*** Information given Section Begins ***

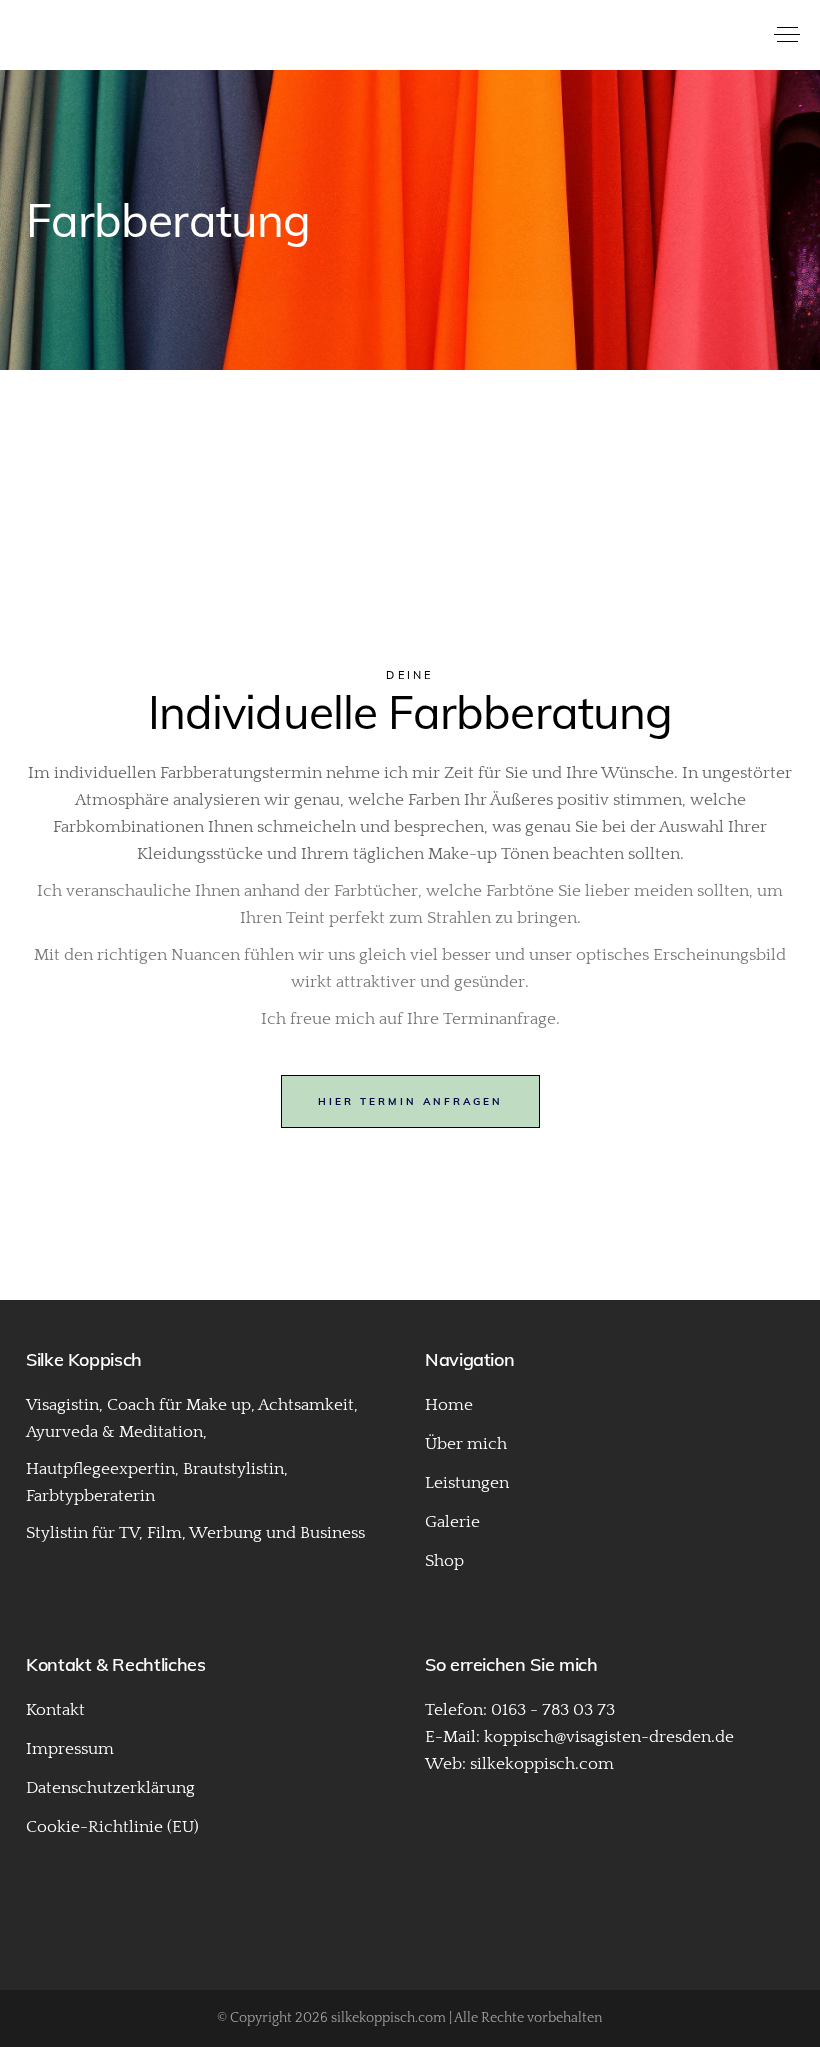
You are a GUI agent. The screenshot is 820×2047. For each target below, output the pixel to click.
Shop (444, 1561)
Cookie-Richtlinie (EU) (112, 1827)
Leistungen (467, 1483)
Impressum (70, 1749)
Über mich (466, 1444)
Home (449, 1405)
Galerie (452, 1522)
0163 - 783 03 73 (553, 1710)
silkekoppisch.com (542, 1764)
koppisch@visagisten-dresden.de (609, 1737)
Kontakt (55, 1710)
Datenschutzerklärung (110, 1788)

*** Information given Section Ends ***

■ Activity ■
Repeat word for word each line from the one with "0163 - 783 03 73 (553, 1710)" to the end of the records above, inclusive.

■ Task answer ■
0163 - 783 03 73 (553, 1710)
silkekoppisch.com (542, 1764)
koppisch@visagisten-dresden.de (609, 1737)
Kontakt (55, 1710)
Datenschutzerklärung (110, 1788)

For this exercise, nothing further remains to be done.